| Text segment |
Computing Community Consortium Blog

The goal of the Computing Community Consortium (CCC) is to catalyze the computing research community to debate longer range, more audacious research challenges; to build consensus around research visions; to evolve the most promising visions toward clearly defined initiatives; and to work with the funding organizations to move challenges and visions toward funding initiatives. The purpose of this blog is to provide a more immediate, online mechanism for dissemination of visioning concepts and community discussion/debate about them.


National Academy of Sciences Elects New Members

April 30th, 2015 / in Announcements, policy, Research News / by Helen Wright

The National Academy of Sciences recently announced the election of 84 new members and 21 foreign associates from 15 countries in recognition of their distinguished and continuing achievements in original research. Those elected bring the total number of active members to 2,250 and the total number of foreign associates to 452.

Collected data entries
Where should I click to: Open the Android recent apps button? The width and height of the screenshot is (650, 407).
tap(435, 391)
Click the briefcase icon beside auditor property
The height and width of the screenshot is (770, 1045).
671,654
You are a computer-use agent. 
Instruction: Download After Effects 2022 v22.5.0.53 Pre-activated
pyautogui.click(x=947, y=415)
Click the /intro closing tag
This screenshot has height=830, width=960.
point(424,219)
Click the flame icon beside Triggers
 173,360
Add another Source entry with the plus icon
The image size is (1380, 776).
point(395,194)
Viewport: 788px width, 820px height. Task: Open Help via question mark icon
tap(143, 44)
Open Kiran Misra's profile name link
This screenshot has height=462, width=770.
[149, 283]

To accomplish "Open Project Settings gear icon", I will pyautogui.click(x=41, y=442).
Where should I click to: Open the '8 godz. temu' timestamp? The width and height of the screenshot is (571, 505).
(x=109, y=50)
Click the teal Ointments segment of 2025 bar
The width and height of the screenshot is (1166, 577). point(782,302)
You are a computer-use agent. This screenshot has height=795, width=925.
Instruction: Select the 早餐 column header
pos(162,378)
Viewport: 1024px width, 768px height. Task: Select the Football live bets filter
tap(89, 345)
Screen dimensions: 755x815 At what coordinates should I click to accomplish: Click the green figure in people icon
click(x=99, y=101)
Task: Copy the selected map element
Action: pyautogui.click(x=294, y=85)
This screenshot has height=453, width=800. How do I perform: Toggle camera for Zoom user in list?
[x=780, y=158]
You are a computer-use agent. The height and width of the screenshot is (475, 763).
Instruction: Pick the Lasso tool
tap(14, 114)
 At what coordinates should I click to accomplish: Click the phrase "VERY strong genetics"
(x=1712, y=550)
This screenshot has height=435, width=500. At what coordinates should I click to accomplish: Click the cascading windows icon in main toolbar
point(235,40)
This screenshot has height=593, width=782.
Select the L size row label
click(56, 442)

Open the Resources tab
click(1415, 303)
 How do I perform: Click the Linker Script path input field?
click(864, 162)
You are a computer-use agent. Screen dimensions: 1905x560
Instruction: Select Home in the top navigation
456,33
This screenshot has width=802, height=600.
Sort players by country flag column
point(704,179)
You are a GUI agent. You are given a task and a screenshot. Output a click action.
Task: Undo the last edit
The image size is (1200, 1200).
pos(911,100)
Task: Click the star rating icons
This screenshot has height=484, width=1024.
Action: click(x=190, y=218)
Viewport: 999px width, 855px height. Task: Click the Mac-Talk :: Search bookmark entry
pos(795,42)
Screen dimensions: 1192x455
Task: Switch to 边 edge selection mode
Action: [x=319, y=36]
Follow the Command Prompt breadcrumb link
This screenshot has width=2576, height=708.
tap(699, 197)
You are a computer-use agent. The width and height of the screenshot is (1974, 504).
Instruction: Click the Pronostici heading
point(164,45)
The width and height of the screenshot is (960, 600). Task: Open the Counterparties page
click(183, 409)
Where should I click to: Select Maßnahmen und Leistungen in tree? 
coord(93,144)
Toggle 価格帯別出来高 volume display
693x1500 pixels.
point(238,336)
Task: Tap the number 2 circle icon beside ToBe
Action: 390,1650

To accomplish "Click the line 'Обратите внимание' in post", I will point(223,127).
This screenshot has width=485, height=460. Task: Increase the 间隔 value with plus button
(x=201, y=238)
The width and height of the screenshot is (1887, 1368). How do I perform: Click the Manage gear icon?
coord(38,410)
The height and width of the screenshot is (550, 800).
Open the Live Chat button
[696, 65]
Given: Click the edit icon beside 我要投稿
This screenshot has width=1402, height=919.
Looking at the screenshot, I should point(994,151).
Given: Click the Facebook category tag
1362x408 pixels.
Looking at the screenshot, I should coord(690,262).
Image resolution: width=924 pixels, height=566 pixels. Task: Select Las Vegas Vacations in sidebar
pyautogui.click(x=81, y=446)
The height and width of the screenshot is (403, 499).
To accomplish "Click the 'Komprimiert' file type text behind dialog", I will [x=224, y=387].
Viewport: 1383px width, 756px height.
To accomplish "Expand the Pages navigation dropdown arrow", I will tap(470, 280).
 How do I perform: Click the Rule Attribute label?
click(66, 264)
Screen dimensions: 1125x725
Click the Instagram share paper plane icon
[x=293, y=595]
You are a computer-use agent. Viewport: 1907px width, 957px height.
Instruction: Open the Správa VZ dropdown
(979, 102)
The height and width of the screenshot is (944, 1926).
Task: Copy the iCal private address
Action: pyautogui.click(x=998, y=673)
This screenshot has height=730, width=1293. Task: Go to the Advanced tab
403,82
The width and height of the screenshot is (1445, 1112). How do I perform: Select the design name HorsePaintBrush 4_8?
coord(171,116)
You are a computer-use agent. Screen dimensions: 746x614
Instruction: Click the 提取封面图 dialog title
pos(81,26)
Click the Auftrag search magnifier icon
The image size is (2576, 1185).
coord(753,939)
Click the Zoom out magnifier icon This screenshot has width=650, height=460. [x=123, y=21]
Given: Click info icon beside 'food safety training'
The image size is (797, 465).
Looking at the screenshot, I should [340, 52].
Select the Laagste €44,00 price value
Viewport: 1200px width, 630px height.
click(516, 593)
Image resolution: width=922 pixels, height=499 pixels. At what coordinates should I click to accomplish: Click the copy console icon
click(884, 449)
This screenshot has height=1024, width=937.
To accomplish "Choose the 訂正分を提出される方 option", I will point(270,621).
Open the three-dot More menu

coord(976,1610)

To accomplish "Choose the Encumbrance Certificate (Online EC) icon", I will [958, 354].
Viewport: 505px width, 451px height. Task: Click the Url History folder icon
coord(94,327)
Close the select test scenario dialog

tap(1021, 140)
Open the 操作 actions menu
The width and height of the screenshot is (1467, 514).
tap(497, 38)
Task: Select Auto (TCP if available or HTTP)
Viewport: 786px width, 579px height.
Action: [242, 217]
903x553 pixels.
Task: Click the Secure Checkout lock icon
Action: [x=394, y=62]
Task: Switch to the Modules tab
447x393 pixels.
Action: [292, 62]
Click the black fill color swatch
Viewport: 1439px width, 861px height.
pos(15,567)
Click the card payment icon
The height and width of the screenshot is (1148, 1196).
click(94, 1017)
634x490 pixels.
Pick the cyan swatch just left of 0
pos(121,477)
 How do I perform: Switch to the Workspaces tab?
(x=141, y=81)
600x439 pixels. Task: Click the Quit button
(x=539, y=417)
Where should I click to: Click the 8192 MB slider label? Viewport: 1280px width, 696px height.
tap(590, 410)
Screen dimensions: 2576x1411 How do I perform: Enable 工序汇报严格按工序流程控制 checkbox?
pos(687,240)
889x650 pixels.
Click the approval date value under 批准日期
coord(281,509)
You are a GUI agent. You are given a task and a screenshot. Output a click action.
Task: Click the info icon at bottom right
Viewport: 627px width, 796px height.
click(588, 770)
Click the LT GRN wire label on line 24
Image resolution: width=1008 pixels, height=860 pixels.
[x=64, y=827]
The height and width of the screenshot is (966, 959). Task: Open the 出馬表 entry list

| Tasks to carry out |
**A)** According to the blog page, how many active members does the National Academy of Sciences have after the new election?
**B)** Transcribe the blog page starting with "The goal of" and going on through "discussion/debate about them.".

| Results in order |
**A)** 2,250

**B)**
The goal of the Computing Community Consortium (CCC) is to catalyze the computing research community to debate longer range, more audacious research challenges; to build consensus around research visions; to evolve the most promising visions toward clearly defined initiatives; and to work with the funding organizations to move challenges and visions toward funding initiatives. The purpose of this blog is to provide a more immediate, online mechanism for dissemination of visioning concepts and community discussion/debate about them.